▸ Work required
The task calls for the line containing "Campaigns (49, 2304)" and all later lines, through the end of the entries below, to be set down exactly and without pictures.

▸ Data in this exercise
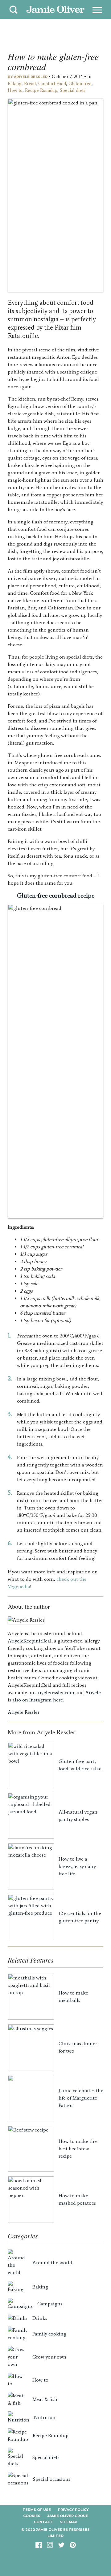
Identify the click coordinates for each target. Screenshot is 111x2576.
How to (15, 90)
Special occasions (51, 2479)
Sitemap (68, 2522)
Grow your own (49, 2357)
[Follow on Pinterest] (73, 2547)
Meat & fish (44, 2399)
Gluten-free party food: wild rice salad (80, 1764)
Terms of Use (37, 2509)
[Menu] (97, 10)
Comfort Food (52, 83)
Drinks (39, 2318)
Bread (30, 83)
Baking (15, 83)
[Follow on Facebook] (38, 2547)
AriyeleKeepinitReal (29, 1641)
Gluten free (80, 83)
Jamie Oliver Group (67, 2516)
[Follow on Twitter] (61, 2547)
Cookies (31, 2516)
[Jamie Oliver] (55, 9)
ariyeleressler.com (54, 1692)
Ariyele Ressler (30, 77)
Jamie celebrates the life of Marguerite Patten (81, 2098)
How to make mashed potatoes (77, 2199)
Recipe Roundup (41, 90)
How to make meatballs (73, 1996)
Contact (43, 2522)
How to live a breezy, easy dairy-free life (78, 1866)
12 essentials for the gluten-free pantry (80, 1917)
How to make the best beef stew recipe (78, 2148)
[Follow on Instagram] (50, 2547)
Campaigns (49, 2304)
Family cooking (49, 2334)
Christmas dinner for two (78, 2047)
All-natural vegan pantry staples (78, 1815)
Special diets (72, 90)
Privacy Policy (73, 2509)
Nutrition (45, 2417)
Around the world (52, 2262)
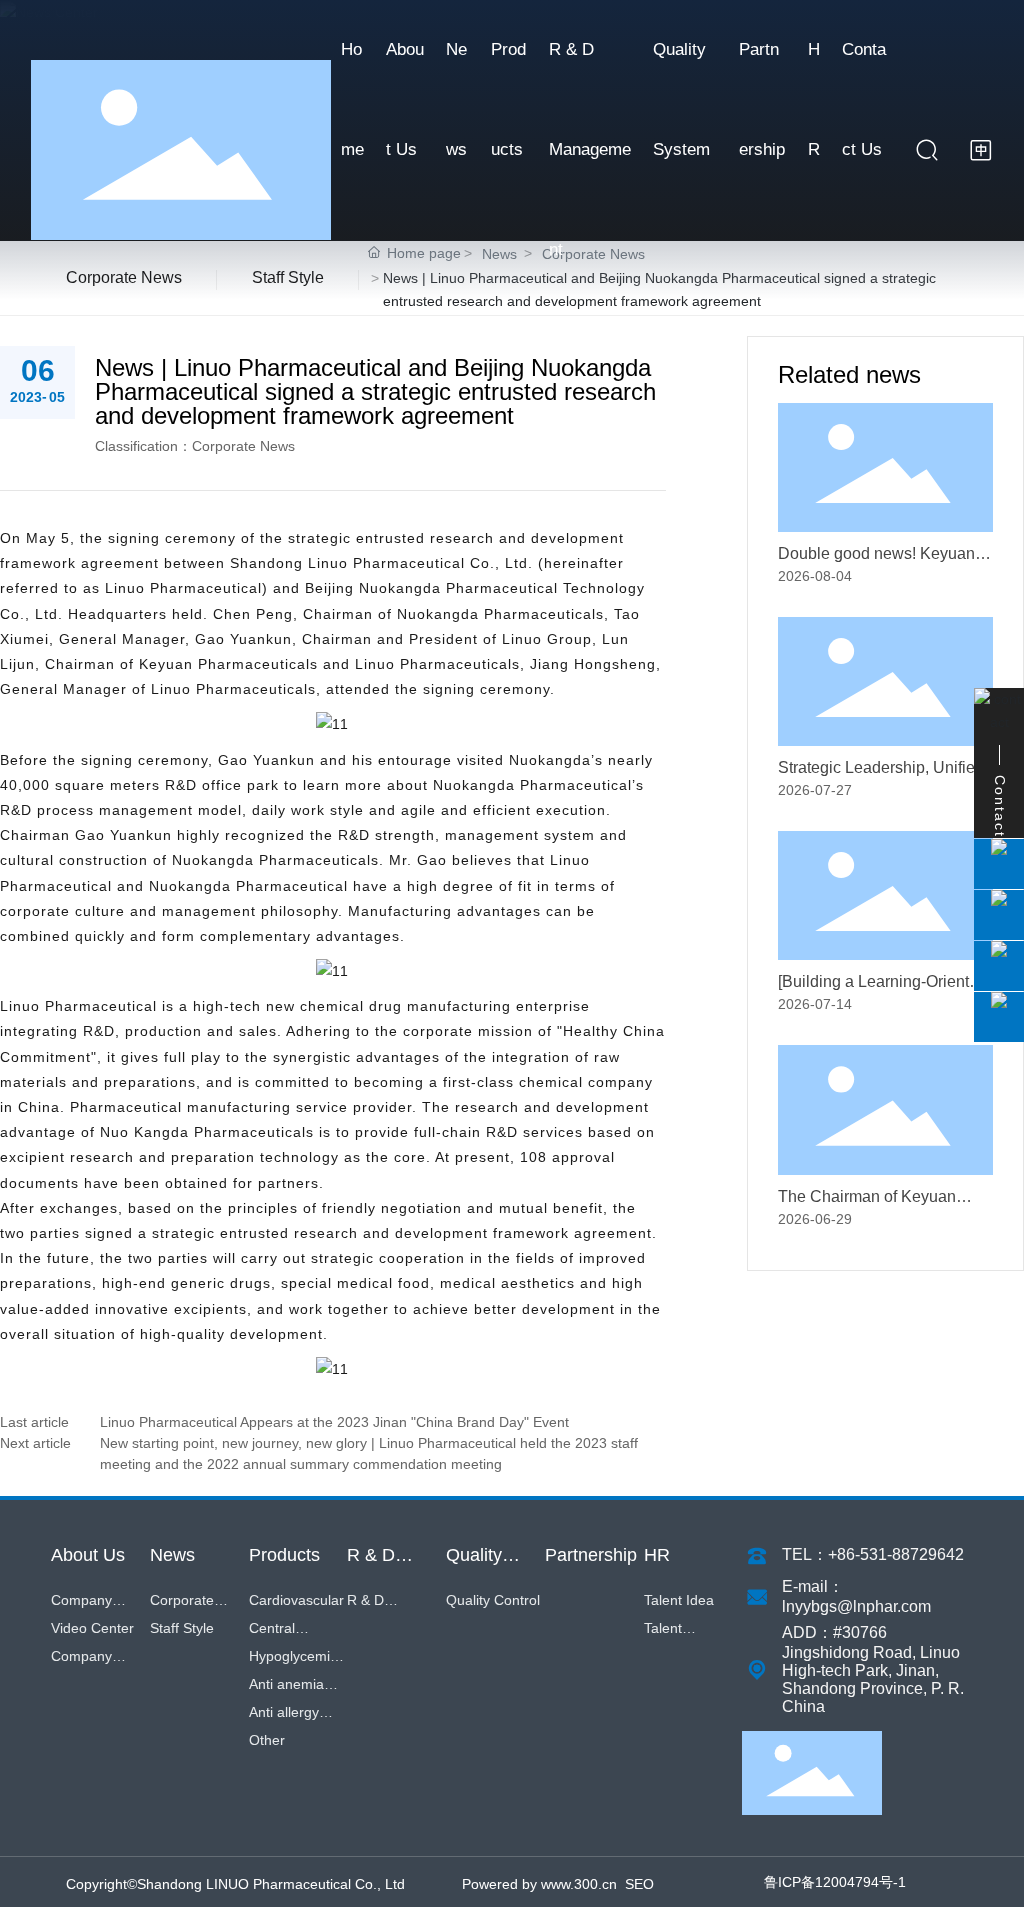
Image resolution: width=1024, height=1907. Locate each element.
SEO (639, 1884)
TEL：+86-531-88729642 (873, 1554)
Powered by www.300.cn (539, 1884)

▸ Solution for this problem
Campaigns (49, 2304)
Family cooking (49, 2334)
Christmas dinner for two (78, 2047)
All-natural vegan pantry staples (78, 1815)
Special diets (72, 90)
Privacy Policy (73, 2509)
Nutrition (45, 2417)
Around the world (52, 2262)
Image resolution: width=1024, height=1907. Locate each element.
SEO (639, 1884)
TEL：+86-531-88729642 (873, 1554)
Powered by www.300.cn (539, 1884)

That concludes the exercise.